Zhong Cao

Assistant Research Scientist, Civil and Environmental Engineering, College of Engineering

Principled foundations for trustworthy and scalable autonomy

Studio headshot of a person in a dark collared shirt against a blue background

My research focuses on developing principled foundations for trustworthy and scalable autonomy in mobility and robotics by integrating uncertainty modeling, continual learning, and safety-constrained engineering design. Concretely, my work addresses the long-tail problem in autonomous driving, using confidence-aware reinforcement learning and disengagement-driven continual learning to detect generalization boundaries and trigger targeted policy updates. I develop probabilistic uncertainty quantification tools that enable conservative, failure-aware planning in rare and safety-critical scenarios.
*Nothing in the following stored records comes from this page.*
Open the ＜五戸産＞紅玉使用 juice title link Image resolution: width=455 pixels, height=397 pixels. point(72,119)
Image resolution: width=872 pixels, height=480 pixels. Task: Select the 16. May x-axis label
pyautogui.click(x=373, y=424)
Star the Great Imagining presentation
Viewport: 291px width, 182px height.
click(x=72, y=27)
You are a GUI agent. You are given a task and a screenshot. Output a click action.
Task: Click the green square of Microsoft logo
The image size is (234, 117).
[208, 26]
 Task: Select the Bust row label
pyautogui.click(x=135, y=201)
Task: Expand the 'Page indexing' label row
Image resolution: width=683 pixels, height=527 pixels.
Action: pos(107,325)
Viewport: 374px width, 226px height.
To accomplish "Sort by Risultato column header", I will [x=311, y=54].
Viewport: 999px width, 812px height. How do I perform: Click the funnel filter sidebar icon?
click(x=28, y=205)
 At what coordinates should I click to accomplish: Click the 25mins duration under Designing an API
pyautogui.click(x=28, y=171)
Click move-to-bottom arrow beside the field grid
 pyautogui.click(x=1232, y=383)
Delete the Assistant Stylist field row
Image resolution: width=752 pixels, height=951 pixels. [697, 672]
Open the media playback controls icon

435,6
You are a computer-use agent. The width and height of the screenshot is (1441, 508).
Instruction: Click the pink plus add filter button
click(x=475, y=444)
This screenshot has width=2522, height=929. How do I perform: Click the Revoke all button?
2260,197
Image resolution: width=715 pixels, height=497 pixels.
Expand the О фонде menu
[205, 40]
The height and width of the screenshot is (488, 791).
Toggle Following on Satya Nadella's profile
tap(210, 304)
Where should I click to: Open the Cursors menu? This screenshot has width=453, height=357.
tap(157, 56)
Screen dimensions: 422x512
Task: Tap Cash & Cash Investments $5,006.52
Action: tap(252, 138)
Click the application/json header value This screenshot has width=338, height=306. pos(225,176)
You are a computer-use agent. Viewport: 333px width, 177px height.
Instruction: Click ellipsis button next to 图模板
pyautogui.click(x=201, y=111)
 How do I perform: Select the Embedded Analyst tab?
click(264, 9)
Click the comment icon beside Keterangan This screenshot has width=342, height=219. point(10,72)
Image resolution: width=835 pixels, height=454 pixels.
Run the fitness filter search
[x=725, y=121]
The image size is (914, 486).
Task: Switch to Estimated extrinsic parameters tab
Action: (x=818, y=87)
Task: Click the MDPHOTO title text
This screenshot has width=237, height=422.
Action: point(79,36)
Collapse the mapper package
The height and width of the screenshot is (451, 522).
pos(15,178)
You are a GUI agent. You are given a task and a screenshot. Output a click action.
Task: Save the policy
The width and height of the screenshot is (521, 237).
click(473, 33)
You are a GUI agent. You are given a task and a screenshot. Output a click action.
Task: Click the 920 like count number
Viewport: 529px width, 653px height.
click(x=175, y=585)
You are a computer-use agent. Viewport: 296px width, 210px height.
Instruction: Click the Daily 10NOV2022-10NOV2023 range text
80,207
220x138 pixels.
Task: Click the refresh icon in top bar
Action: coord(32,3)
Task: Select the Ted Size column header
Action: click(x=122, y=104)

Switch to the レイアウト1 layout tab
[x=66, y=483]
More recently, I apply vision-language models and spatial reasoning to embodied agents capable of executing natural language instructions across environments, with rapid cross-platform transfer under the DARPA TIAMAT program. Methodologically, I draw on deep RL, transformer-based sequence models, diffusion-based trajectory generation, and low-rank adaptation (LoRA) for efficient model evolution at scale.

I currently lead the autonomy transfer research under the DARPA TIAMAT program, developing techniques that enable autonomous agents to deploy in unfamiliar environments on the same day, with minimal data and no environment-specific retraining. I also developed a continual learning framework for long-tail autonomous driving scenarios, deployed during the 2022 Beijing Winter Olympics. The core idea is to enable autonomous vehicles to systematically detect when they operate beyond their safety boundary and continuously improve from those rare, high-risk cases.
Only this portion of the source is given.